Saved data entries:
________________________

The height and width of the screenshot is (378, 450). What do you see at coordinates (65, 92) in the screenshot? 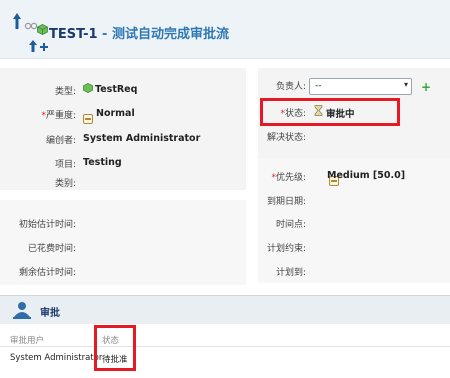
I see `type-label: 类型:` at bounding box center [65, 92].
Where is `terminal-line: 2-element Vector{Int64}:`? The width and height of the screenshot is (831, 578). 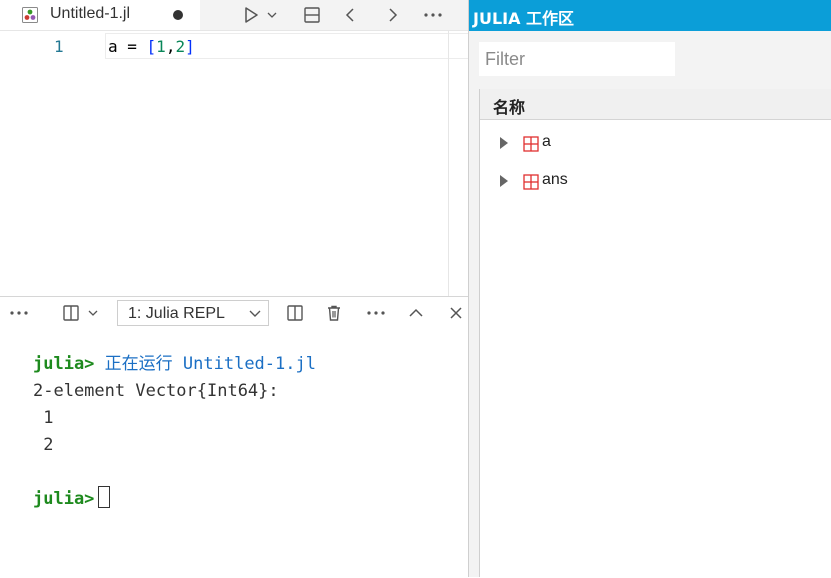
terminal-line: 2-element Vector{Int64}: is located at coordinates (156, 391).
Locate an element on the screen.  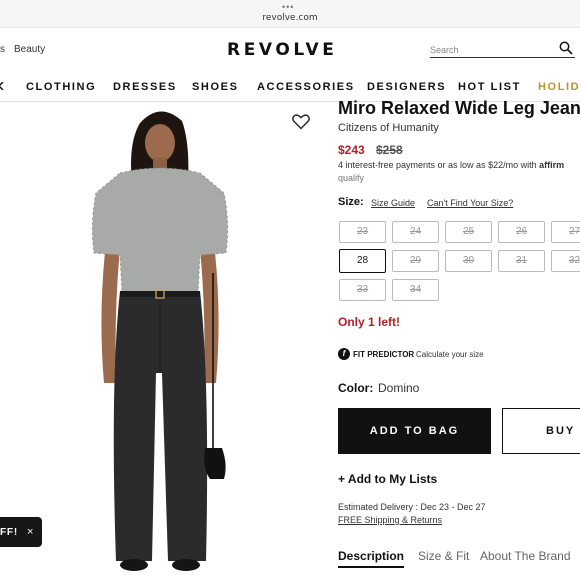
fit-predictor-cta: Calculate your size is located at coordinates (450, 354).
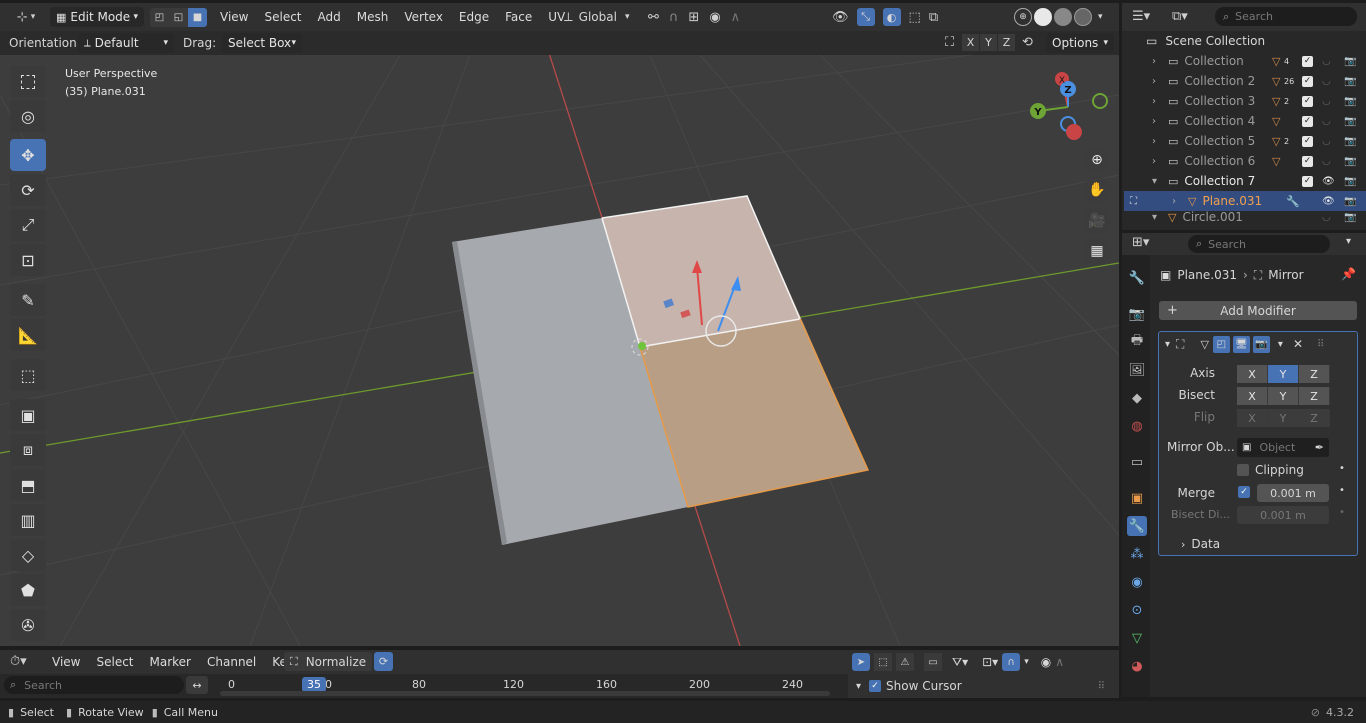 The height and width of the screenshot is (723, 1366). I want to click on scene-tab-icon: ◆, so click(1137, 398).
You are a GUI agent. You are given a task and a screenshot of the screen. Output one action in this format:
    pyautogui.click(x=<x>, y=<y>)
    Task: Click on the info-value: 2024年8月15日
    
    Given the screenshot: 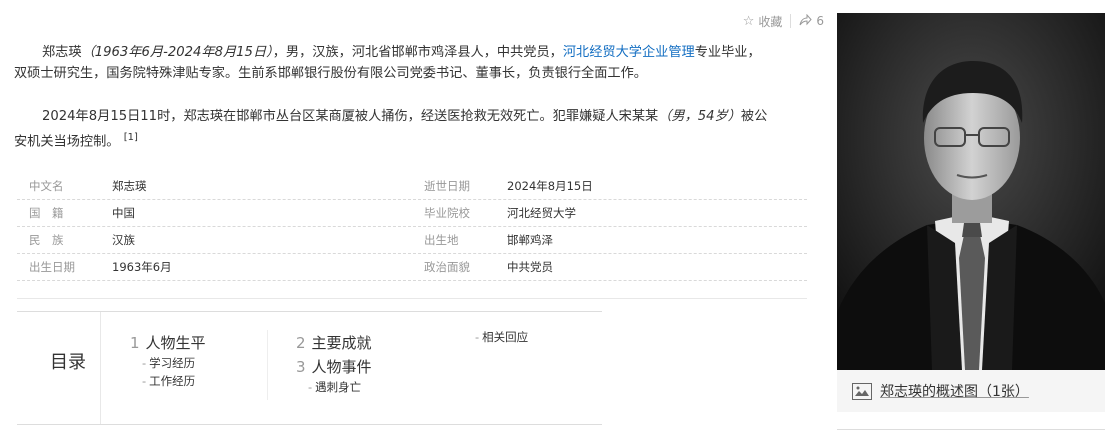 What is the action you would take?
    pyautogui.click(x=550, y=186)
    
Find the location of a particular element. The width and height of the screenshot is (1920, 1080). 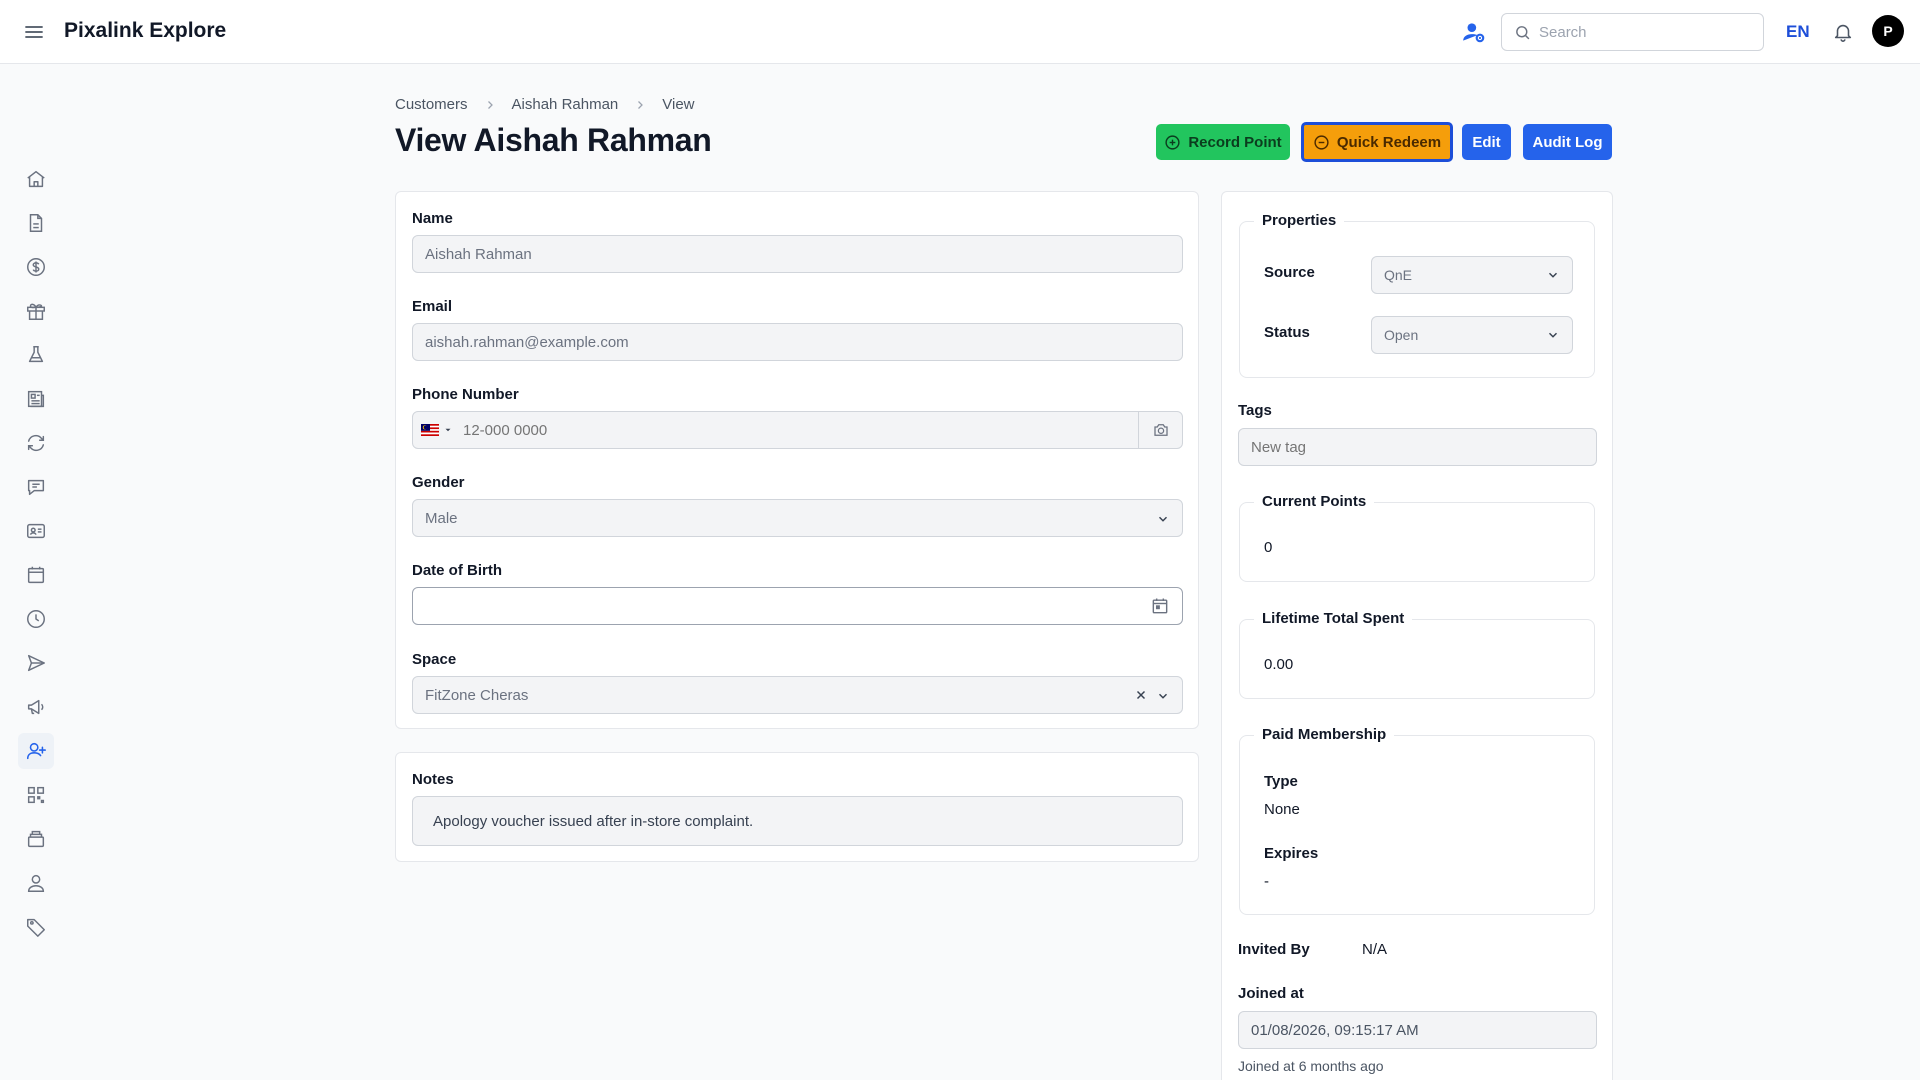

newspaper-icon is located at coordinates (36, 399).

________________________

◆ **EXERCISE AIM**: Give each line from the start of the items through the line containing "The height and width of the screenshot is (723, 1366)." as a JSON list of strings, one string per line, with blank lines left out. Leave the pictures out of the list.

◆ **COMPLETED EXERCISE**:
[
  "The height and width of the screenshot is (378, 450). What do you see at coordinates (65, 92) in the screenshot? ",
  "I see `type-label: 类型:` at bounding box center [65, 92].",
  "Where is `terminal-line: 2-element Vector{Int64}:`? The width and height of the screenshot is (831, 578). ",
  "terminal-line: 2-element Vector{Int64}: is located at coordinates (156, 391).",
  "Locate an element on the screen.  ",
  "fit-predictor-cta: Calculate your size is located at coordinates (450, 354).",
  " The height and width of the screenshot is (723, 1366). I want to click on scene-tab-icon: ◆, so click(1137, 398)."
]